How to complete this task ▸ Each entry is to be retyped exactly as it appears, and each image is to be dropped.

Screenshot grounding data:
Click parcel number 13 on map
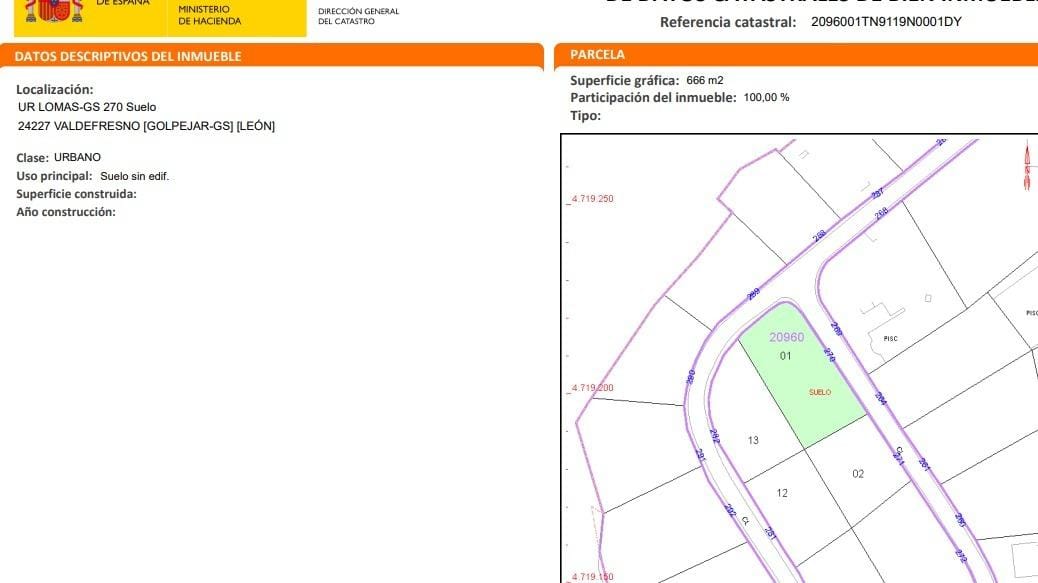 tap(753, 440)
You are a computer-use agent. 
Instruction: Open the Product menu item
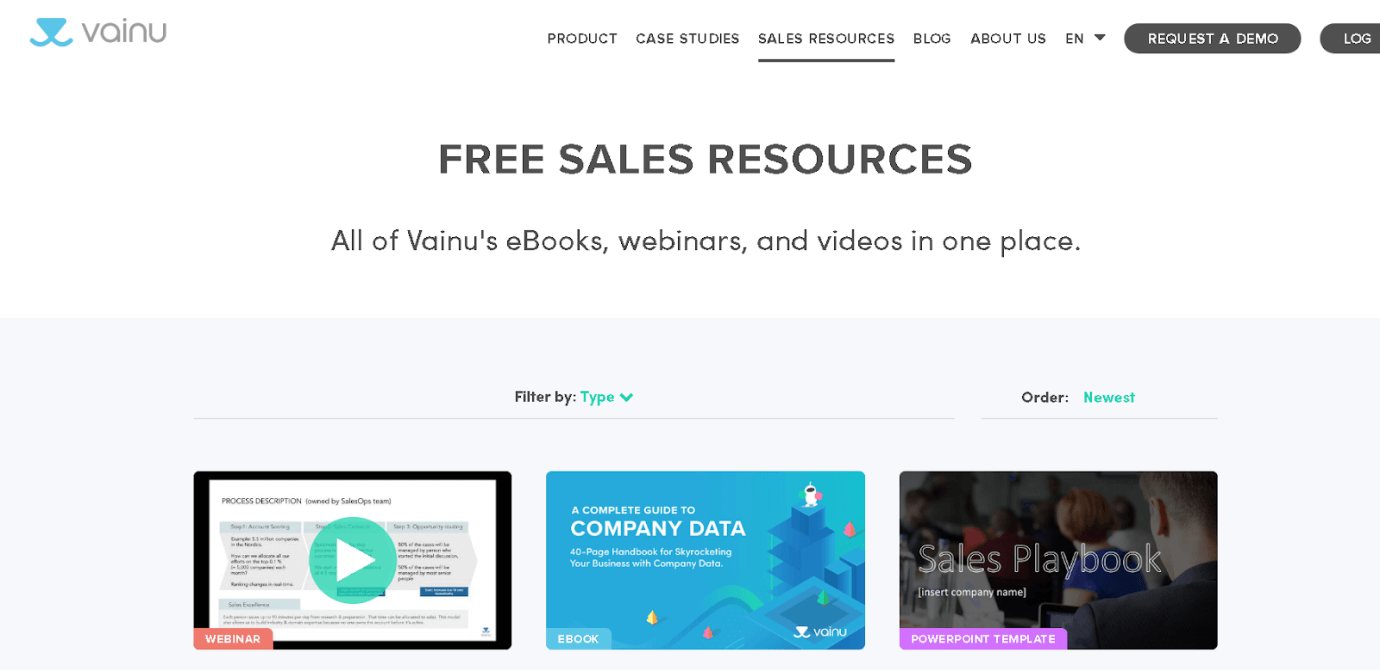coord(582,38)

Task result ▸
Click parcel number 13 on map
 tap(753, 440)
You are a computer-use agent. 
Instruction: Open the Product menu item
coord(582,38)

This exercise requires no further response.